## Collected data entries
==================================================

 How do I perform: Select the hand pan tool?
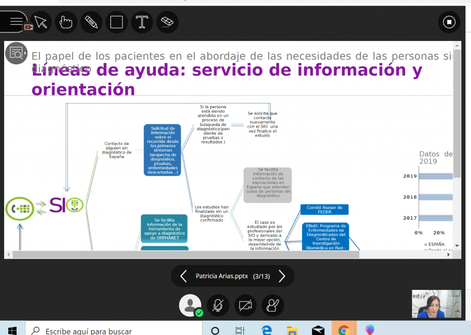[x=66, y=22]
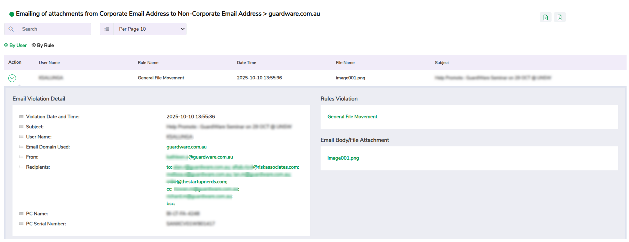Select the By User view
This screenshot has width=629, height=242.
tap(18, 45)
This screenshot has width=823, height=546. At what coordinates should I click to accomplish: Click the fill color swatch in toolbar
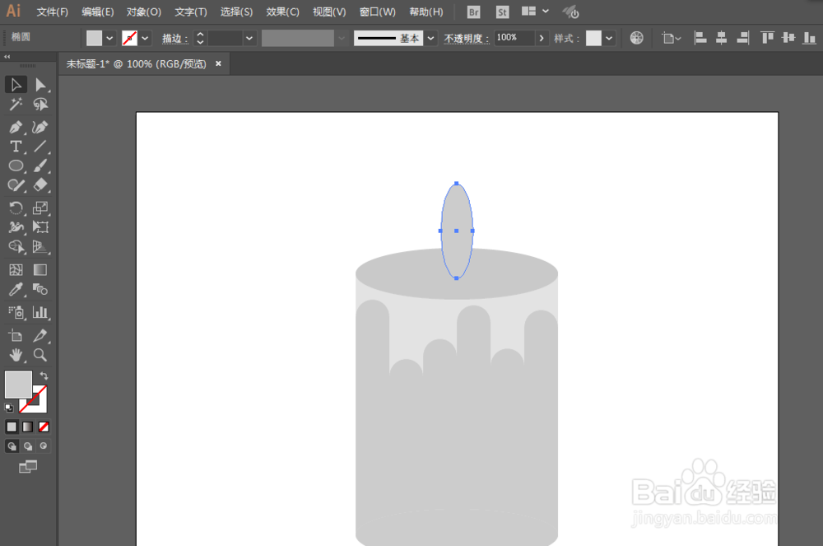pyautogui.click(x=18, y=383)
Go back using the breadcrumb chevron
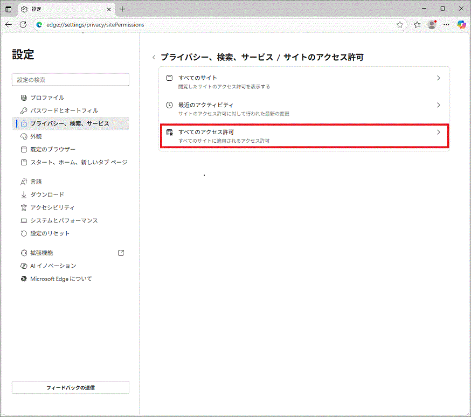471x417 pixels. click(154, 58)
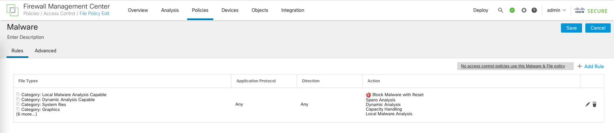Select the Rules tab

click(17, 51)
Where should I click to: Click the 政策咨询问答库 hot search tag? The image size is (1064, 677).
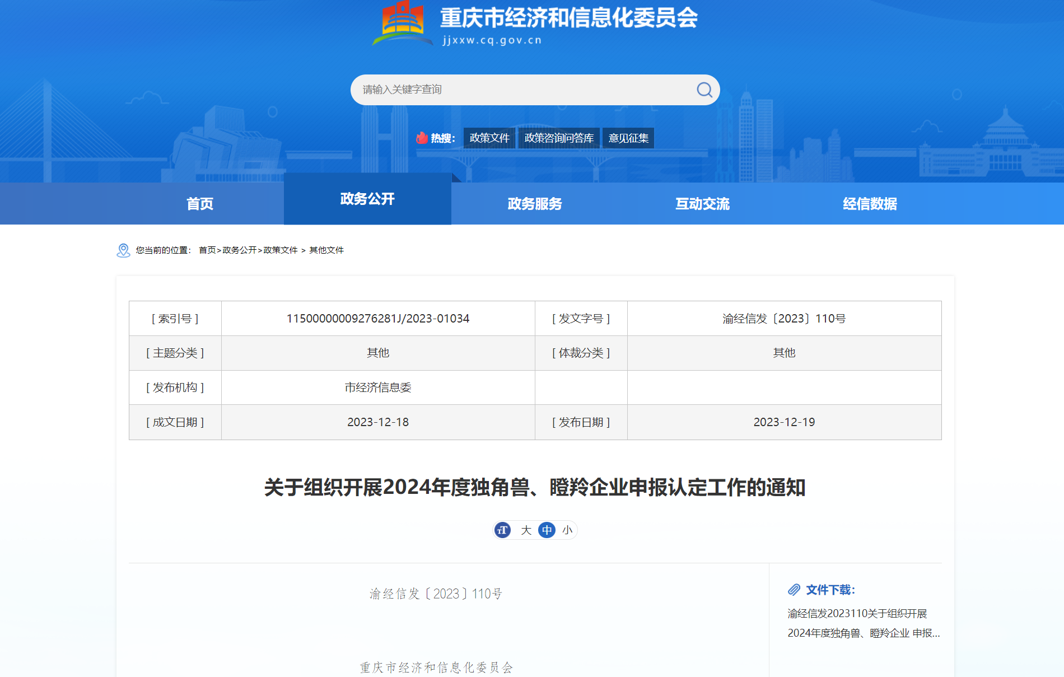(x=559, y=138)
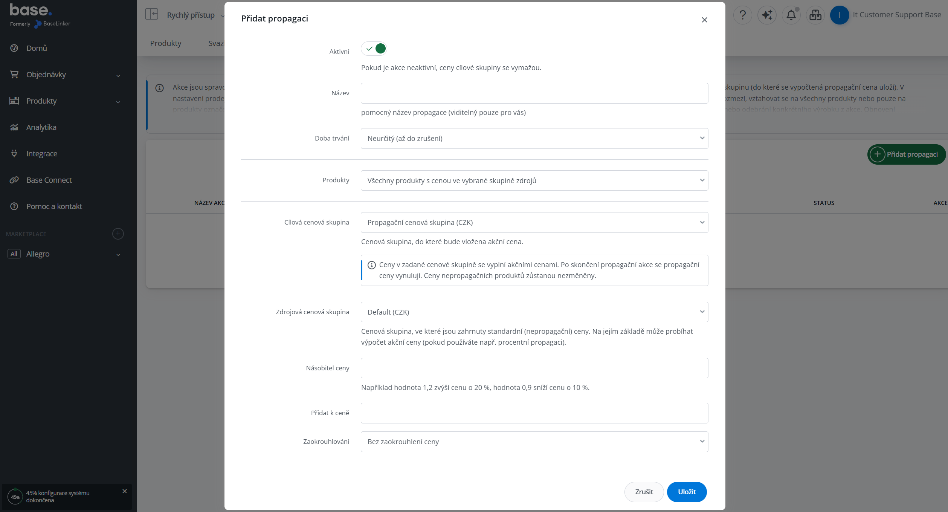Open the AI sparkle assistant icon

pos(767,15)
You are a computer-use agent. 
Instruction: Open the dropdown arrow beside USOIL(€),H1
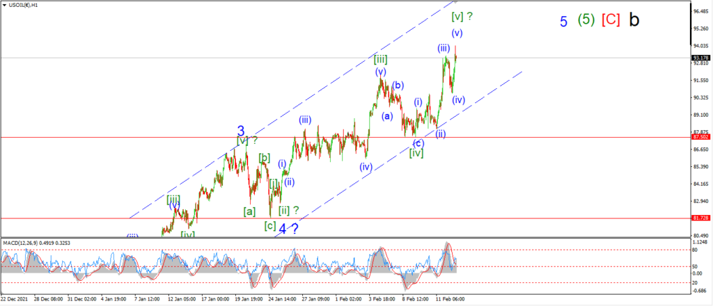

==================================================

## PROBLEM DETAILS
Restate every line above exactly, omitting images.

## RESULT OF THE TASK
 How do I perform: Select the hand pan tool?
[x=66, y=22]
Select the By User view
This screenshot has width=629, height=242.
tap(18, 45)
This screenshot has width=823, height=546. At what coordinates should I click to accomplish: Click the fill color swatch in toolbar
pyautogui.click(x=18, y=383)
Go back using the breadcrumb chevron
471x417 pixels. click(154, 58)
Select the Rules tab

click(17, 51)
Where should I click to: Click the 政策咨询问答库 hot search tag? The image size is (1064, 677).
(x=559, y=138)
Open the AI sparkle assistant icon

pos(767,15)
You are a computer-use agent. 
Instruction: Open the dropdown arrow beside USOIL(€),H1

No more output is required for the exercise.